Task data
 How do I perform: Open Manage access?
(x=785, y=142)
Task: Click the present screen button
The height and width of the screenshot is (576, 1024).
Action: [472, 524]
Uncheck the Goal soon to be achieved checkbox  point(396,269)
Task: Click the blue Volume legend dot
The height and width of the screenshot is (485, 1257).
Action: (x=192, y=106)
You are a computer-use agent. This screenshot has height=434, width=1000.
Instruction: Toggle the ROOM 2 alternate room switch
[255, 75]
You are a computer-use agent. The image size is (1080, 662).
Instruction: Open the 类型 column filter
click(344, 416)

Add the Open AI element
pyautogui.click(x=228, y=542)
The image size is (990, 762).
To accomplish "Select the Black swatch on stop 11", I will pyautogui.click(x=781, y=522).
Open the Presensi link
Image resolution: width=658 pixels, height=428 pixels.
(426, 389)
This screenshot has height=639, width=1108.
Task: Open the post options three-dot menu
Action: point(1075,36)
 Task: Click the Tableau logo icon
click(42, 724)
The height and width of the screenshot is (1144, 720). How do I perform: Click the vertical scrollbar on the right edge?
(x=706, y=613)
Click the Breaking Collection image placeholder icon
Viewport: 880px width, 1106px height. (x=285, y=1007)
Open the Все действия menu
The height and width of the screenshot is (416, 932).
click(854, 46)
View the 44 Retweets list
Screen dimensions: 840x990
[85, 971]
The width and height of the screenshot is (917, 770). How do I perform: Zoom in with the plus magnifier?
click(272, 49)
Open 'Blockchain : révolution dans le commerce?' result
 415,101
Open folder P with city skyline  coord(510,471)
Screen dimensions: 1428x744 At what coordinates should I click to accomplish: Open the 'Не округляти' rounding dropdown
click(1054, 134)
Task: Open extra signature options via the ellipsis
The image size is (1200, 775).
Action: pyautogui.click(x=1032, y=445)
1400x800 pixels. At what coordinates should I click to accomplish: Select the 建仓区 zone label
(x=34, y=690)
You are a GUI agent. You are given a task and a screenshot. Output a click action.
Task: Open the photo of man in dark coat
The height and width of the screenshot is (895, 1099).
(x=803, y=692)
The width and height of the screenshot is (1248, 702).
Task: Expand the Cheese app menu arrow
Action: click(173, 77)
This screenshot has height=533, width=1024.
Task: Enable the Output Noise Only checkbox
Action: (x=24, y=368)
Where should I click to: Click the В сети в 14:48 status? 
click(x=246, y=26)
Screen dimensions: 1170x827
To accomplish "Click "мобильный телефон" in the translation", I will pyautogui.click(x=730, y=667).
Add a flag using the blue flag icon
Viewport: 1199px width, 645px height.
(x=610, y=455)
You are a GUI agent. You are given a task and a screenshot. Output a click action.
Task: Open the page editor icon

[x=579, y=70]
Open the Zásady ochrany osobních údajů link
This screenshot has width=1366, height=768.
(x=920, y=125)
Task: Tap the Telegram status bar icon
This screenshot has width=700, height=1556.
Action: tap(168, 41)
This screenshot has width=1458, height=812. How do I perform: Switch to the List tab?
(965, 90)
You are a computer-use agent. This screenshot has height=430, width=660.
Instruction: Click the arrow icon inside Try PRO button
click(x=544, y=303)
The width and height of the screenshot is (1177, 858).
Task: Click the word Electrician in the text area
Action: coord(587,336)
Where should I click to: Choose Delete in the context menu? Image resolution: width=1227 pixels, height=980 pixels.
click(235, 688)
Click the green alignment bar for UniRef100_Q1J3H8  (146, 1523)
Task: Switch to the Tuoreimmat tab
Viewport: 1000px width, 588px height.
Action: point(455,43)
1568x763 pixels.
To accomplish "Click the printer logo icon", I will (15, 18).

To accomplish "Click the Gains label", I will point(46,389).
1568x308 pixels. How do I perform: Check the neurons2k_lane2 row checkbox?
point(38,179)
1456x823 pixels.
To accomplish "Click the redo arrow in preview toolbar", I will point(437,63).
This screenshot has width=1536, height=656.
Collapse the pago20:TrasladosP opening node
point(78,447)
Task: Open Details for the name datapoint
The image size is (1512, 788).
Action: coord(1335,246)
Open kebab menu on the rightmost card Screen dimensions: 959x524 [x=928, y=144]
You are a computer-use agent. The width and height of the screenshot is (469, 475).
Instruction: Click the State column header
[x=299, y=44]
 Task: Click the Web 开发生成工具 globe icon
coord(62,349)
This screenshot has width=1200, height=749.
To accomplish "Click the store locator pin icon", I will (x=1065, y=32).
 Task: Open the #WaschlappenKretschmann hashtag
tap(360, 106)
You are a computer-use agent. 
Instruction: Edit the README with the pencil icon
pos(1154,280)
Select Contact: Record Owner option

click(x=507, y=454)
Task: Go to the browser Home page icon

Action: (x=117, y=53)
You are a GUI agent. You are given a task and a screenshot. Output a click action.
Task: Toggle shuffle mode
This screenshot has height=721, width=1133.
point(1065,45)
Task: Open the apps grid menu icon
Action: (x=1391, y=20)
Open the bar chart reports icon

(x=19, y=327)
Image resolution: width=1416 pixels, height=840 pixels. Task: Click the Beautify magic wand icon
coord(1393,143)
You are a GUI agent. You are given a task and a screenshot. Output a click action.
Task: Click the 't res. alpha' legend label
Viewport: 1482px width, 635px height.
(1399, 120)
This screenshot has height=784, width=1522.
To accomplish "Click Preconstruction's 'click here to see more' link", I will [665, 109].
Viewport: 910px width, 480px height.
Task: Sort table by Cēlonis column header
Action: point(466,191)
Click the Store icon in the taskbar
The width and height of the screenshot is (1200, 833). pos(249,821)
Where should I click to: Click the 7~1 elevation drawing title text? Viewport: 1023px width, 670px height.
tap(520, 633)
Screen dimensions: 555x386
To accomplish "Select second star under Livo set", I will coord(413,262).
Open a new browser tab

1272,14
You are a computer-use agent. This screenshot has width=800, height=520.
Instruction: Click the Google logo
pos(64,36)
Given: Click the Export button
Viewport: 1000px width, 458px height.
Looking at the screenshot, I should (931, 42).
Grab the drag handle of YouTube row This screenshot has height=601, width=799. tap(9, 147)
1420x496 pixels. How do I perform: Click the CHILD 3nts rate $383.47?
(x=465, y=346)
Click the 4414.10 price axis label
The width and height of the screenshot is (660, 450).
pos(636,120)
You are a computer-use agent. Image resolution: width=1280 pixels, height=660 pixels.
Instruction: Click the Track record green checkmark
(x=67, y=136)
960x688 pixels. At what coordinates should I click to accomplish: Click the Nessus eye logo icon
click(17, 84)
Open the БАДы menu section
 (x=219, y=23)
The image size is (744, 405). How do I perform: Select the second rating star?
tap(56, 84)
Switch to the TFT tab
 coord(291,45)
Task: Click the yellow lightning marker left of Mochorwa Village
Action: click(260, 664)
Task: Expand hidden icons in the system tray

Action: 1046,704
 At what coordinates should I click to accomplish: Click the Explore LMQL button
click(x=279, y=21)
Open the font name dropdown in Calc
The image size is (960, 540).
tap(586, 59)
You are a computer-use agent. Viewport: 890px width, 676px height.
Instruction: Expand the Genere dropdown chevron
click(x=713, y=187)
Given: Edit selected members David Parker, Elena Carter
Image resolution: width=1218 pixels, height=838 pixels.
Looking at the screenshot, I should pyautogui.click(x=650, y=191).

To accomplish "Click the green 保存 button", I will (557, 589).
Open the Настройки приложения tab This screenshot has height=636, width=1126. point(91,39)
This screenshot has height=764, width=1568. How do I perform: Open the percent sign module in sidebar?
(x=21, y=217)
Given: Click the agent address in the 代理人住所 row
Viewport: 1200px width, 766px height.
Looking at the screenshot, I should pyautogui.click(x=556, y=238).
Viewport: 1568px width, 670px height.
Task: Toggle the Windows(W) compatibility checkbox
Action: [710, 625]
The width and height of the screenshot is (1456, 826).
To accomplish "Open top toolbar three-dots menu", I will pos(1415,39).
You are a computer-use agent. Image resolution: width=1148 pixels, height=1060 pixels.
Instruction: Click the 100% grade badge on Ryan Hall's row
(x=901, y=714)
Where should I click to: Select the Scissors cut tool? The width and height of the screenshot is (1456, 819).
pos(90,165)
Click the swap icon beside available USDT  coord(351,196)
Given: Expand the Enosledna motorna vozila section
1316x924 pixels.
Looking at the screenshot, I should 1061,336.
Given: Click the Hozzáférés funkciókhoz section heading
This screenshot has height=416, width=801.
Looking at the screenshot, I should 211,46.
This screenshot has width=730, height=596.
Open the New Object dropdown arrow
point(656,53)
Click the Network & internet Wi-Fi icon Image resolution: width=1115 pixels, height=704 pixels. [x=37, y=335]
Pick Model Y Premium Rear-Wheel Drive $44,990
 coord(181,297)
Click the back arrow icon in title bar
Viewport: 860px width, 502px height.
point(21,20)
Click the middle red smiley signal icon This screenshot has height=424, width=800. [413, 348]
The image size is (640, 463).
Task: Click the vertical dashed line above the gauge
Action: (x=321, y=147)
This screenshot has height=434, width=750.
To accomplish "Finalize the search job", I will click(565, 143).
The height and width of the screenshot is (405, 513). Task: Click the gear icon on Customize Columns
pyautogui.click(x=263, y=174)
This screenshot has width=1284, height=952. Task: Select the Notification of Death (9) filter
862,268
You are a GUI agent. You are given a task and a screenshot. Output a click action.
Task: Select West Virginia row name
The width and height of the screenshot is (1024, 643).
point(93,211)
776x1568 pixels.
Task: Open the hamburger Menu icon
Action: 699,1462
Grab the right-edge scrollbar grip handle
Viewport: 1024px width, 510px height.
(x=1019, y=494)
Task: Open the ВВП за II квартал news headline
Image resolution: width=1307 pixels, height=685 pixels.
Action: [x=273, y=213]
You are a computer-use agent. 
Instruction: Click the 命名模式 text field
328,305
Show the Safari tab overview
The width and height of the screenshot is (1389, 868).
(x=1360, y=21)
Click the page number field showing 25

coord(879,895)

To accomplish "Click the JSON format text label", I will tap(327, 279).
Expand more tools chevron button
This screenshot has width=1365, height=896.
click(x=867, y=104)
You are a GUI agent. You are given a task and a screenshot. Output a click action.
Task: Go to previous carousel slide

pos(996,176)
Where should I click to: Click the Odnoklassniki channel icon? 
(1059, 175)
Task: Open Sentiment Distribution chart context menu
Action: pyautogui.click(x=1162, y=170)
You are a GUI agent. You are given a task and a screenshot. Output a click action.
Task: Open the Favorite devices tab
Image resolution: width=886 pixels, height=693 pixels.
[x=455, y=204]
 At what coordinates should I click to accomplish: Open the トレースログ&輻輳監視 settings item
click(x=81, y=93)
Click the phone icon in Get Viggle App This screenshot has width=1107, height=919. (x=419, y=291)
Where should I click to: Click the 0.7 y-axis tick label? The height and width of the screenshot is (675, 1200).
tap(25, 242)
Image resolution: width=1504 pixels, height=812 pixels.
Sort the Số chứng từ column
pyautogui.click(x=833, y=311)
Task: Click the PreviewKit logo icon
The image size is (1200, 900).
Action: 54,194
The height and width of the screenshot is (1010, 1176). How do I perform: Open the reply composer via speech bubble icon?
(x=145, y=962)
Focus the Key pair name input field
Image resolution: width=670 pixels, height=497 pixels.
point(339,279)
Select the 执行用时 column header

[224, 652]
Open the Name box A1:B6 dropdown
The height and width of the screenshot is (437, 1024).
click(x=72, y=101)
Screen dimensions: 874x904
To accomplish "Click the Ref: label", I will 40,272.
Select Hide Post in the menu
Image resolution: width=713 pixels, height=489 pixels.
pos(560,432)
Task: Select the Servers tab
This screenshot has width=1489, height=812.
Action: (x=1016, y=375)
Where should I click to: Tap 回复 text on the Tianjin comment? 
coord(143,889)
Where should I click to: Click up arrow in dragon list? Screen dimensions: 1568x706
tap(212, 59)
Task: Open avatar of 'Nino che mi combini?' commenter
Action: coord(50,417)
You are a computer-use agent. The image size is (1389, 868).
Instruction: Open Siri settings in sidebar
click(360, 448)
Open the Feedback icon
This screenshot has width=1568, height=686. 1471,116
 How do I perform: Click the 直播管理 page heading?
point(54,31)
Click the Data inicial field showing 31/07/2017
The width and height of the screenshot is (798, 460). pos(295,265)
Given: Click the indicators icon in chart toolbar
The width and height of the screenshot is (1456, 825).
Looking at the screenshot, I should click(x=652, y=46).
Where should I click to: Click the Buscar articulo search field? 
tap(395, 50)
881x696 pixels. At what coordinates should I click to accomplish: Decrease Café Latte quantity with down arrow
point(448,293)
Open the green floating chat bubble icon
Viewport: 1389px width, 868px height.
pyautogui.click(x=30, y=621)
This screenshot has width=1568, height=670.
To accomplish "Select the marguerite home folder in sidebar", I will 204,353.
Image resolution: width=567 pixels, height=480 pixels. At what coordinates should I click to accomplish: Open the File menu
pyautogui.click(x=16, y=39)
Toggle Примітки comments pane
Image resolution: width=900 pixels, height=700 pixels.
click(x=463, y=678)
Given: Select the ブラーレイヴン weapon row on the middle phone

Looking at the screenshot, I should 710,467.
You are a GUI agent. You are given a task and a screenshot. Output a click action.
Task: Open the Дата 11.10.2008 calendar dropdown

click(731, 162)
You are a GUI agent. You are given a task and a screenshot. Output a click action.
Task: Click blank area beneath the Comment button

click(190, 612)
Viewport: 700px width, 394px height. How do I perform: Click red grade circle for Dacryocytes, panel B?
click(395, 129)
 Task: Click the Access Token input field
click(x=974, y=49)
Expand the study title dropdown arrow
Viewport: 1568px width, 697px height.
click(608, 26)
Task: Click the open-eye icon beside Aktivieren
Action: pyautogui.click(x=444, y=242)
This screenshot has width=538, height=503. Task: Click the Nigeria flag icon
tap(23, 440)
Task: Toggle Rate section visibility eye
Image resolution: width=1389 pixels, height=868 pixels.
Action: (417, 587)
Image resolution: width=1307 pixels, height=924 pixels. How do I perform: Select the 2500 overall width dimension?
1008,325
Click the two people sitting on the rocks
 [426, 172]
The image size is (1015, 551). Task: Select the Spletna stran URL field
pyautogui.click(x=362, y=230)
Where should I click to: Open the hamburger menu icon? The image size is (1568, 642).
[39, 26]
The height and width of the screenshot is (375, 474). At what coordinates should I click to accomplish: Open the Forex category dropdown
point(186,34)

Goal
Print the rows verbatim, from the first one through the line containing "Uncheck the Goal", inclusive.

Completed exercise
 How do I perform: Open Manage access?
(x=785, y=142)
Task: Click the present screen button
The height and width of the screenshot is (576, 1024).
Action: [472, 524]
Uncheck the Goal soon to be achieved checkbox  point(396,269)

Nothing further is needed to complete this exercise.